==== PASSAGE GIVEN ====

Paul C. Blake |
Independent thinker/writer
My Poetic Offering by Manab Manik
With sincere
adoration and devotion for matters concerning contemplation, the poet, Manab
Manik, has revealed himself in a quiet yet sparkling way—one that follows a
path to communion, discernment, and enlightenment—one that explores a personal
relationship between the Beloved and his lover—and one that still addresses a specific
or generic inhumane condition in society to a certain extent.
The sweet
communion is exemplified in the poet’s journey towards transcendence through his discourse of Immanence, evident in
several of his holy sonnets like My
Poetic Laurel Plant Is Thine, Basking in Thy Light, and Thy Glory in Monsoon, just to mention a few.
With great
luminosity, he poet writes in the opening lines of My Poetic Laurel Plant is Thine.
Thou art Apollo shining bright,
No dark cloud can
brood o’er thy sight.
Then, he compares his heart to a laurel
plant guarded by his writing in which he allows only this Radiance to enter.
Finally, in his sweet communion, he petitions this Radiance to bless his
heart’s growing endeavor. In another
sonnet, Basking in Thy Light, the
poet like a lover dozes and dreams of this Radiance likened to Apollo who went in
search of his mortal lover, Daphne. The Radiance is comforting, as the lover
snuggles into warm rays that dispel his aches and pains.

====

**GIVEN EXERCISE**:
Answer these from the review above.
(a) Which three holy sonnets does it name as examples of the poet's communion?
(b) In "My Poetic Laurel Plant Is Thine," what does the poet compare his heart to?
(c) In "Basking in Thy Light," whom did Apollo go in search of?

==== SUPPLIED INFORMATION ====

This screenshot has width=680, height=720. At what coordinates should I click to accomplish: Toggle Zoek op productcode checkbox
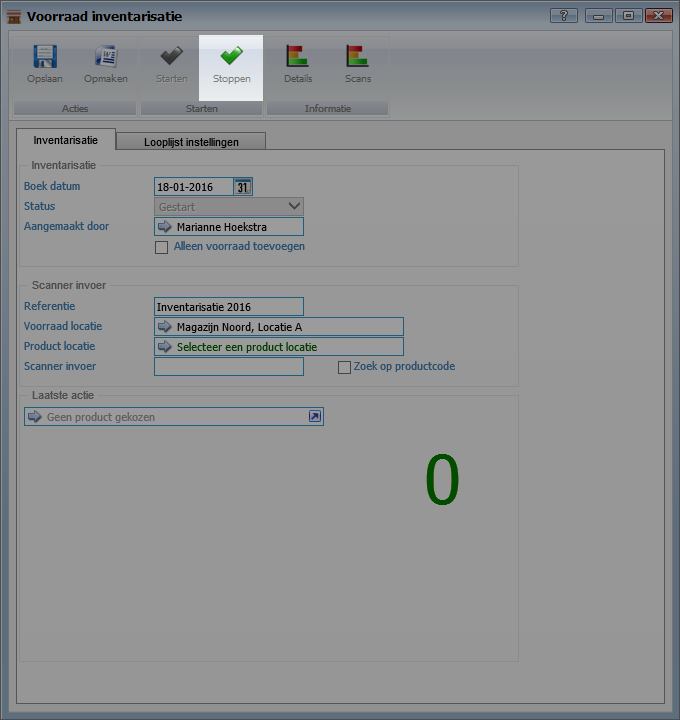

====

**WRITTEN ANSWER**:
(a) My Poetic Laurel Plant Is Thine, Basking in Thy Light, and Thy Glory in Monsoon
(b) A laurel plant guarded by his writing
(c) His mortal lover, Daphne